Ao entrar na Faculdade de Teologia tive uma desagradável surpresa: os professore faziam menção não apenas dos livros proibidos, mais citavam muitos outros que eu nunca havia pensado existir. Um dos meus professores chegou ao ponto de dizer que se nós quiséssemos dominar a Língua Portuguesa era aconselhável ler os livros de um tal Machado de Assis. Machado de Assis? Indaguei-me sem voz, e sem certeza do que tinha ouvido. O meu castelo de livros santos estava desmoronando (ouvi o barulho da primeira pedra ao chão!). Entrei na Faculdade de Letras, e o barulho dos pedregulhos se tornavam mais freqüentes, mais intensos e mais assustadores. O meu castelo desmoronou, foi esfacelado completamente.

Em minhas leituras, naquele momento obrigatórias, fui apresentado a grandes expoentes da Literatura mundial; foi durante esse período que me pus a ler os autores cristãos de uma “outra categoria”, e me chamou a atenção o fato deles citarem, com uma freqüência maior do que eu gostaria, autores que iam se tornando, pouco a pouco, agradáveis companhias em minha caminhada rumo a santificação. Algumas frases daqueles “descrentes” acabaram por despertar em mim um interesse por aquilo que eu chamava de beleza literária; e que depois descobrir se tratar de verdades, gélidas e ensurdecedoras verdades.
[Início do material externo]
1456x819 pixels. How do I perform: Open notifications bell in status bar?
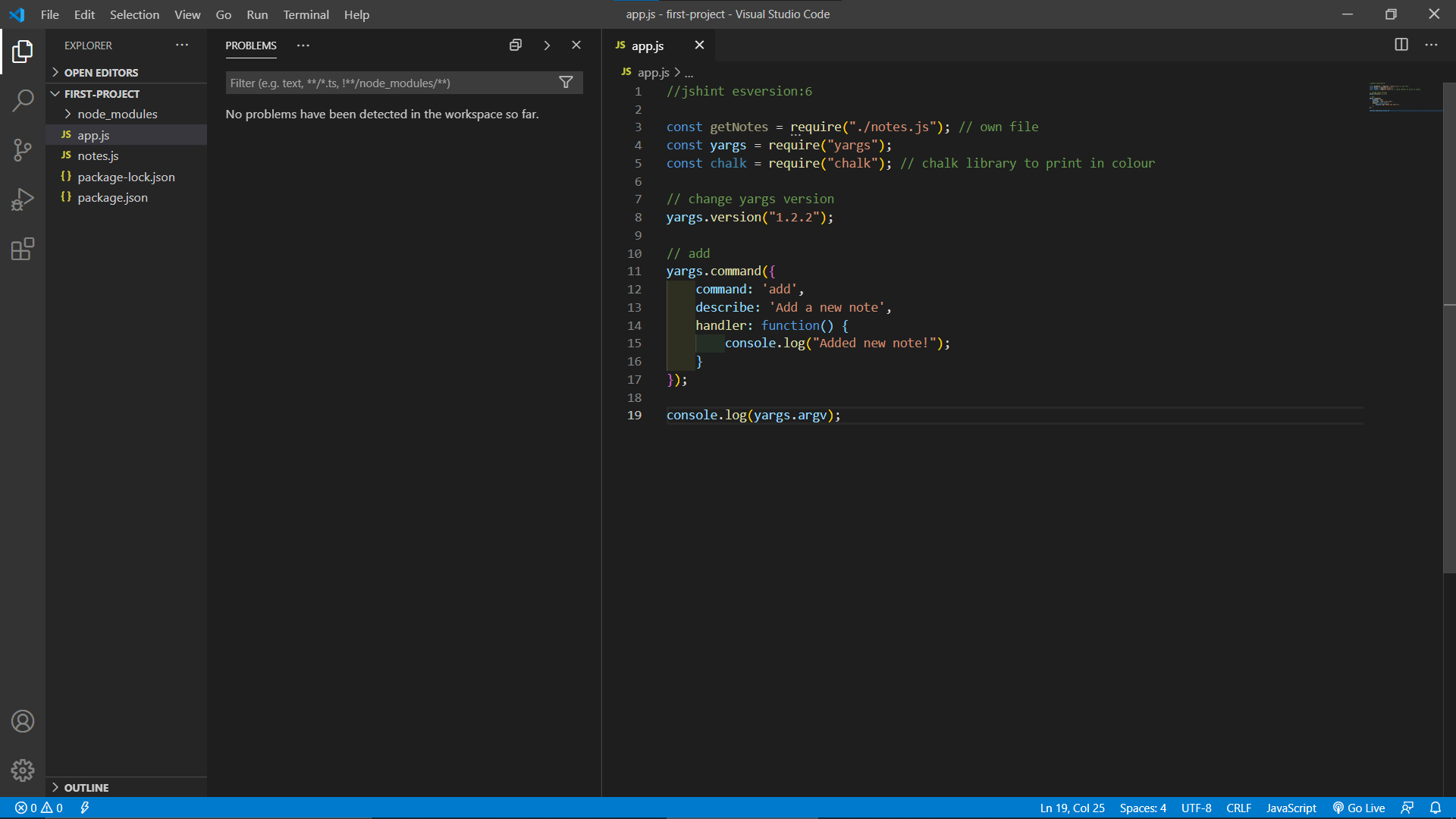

Que, confesso, não queria e não pensei encontrar ali. Veja exemplos do que estou tentando dizer (leia, ouça com muito cuidado essas vozes):

George Eliot (Mary Ann Evans): "Não existe desespero tão absoluto quanto aquele que surge nos primeiros momentos de nosso primeiro grande sofrimento, quando não conhecemos ainda o que é ter sofrido e ser curado, ter se desesperado e recuperado a esperança."

William Shakespeare: “O amor só é amor, se não se dobra a obstáculos e não se curva à vicissitudes... é uma marca eterna... que sofre tempestades sem nunca se abalar.”
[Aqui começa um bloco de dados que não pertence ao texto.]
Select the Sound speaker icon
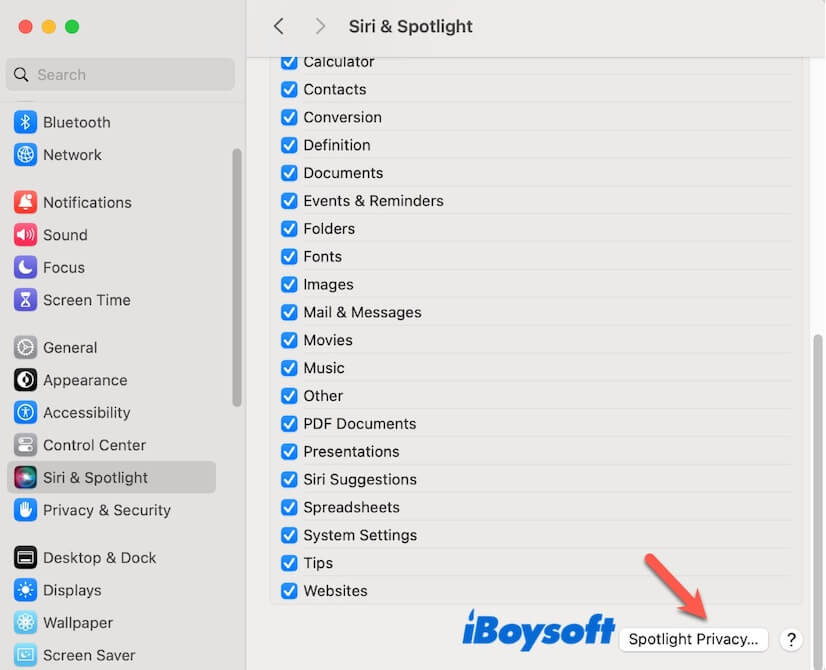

Madre Teresa de Calcutá: “O senhor não daria banho a um leproso nem por um milhão de dólares? Eu também não. Só por amor se pode dar banho a um leproso.”

Mahatman Gandhi: “Apedrejar profetas e, mais tarde, levantar igrejas em sua memória tem sido a prática do mundo durante eras. Hoje, adoramos Cristo, mas o Cristo encarnado nós o crucificamos.”

Dentre as pessoas aqui citadas, duas são escritores que, a priori, não tinham nenhuma ligação com a religião; e os outros dois eram de religiões consideradas outras, em relação ao cristianismo. Mas será que o que eles escreveram pode ser considerado uma afronta a fé cristã? Não é mina intenção aqui defender a fé dessas pessoas, porém, basta uma simples olhada para saber que todas as citações aqui apresentadas podem ser apoiadas em princípios bíblicos.

Mas a questão aqui não é esta. A questão é que por puro e total preconceito eu havia me recusado a ouvir as vozes de pessoas que certamente tinham muita coisa a dizer sobre o homem e, talvez, sobre fé, amor e misericórdia.

Enquanto as vozes da terra dos mudos vão se multiplicando, aqui, na terra dos que tem a palavra como seu esteio de crença, e que um dia já foram chamados de “os servos da Palavra”; estamos como “pássaros pequenos e desamparados, famintos por palavras de conforto e esperança”. E, para desespero nosso, em muitos casos (mais do que eu gostaria de contar), os únicos sons que ouvimos é de uma cantiga proverbial veterotestamentária frouxa e desprezível: “Dá, dá” (Pv 30.15). Tenho prá mim que precisamos trocar urgentemente a melodia que estamos ouvindo na “terra dos profetas”.